Deutschschweizer kritischer
Auch der Röstigraben existiert: 58 Prozent der Deutschschweizer sehen die Arbeit der Kantone kritisch, in der Romandie nur 44 Prozent. Mögliche Erklärung: In der Westschweiz liegen die Inzidenzen tiefer als in vielen Ost- und Zentralschweizer Kantonen. Die Welschen empfinden die Dringlichkeit aufgrund der Lage weniger stark.

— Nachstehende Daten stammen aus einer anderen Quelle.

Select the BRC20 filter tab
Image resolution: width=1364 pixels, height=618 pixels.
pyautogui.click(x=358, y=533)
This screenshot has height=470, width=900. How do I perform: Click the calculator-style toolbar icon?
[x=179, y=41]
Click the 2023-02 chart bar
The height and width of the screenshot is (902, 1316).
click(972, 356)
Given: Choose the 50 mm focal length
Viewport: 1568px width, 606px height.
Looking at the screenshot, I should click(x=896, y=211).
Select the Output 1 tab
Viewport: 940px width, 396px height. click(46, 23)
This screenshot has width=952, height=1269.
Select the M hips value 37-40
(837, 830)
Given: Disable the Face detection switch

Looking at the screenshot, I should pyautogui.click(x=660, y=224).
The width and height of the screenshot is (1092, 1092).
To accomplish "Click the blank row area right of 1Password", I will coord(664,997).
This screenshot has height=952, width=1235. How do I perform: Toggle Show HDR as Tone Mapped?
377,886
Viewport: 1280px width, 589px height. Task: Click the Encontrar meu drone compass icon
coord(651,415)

Dazu unterscheiden sich die Antworten nach Alter: Für eine generelle Impfpflicht sind 48 Prozent der unter 30-Jährigen, aber 62 Prozent der über 60-Jährigen.
Die Resultate der Meinungsforscher der Firma Link sind brisant – zumal der Druck, auch hierzulande die 2G-Regel einzuführen, täglich steigt. Ungeimpfte, die schon unter der Kostenpflicht für Tests leiden, stünden dann vor der Alternative: Spritze oder soziale Isolation. Ein grosser Teil der Mediziner plädiert dafür, ebenso viele Gesundheitspolitiker.
Sicher ist: Wenn der Bundesrat kommende Woche über weitere Massnahmen berät, steht nicht nur das Verdikt über das Covid-Gesetz im Raum, sondern auch die Mehrheitsmeinung der Bürgerinnen und Bürger, die mit dieser Umfrage nun erstmals bekannt wird.
Eine Lage, die man mit Sicherheit beobachten wird.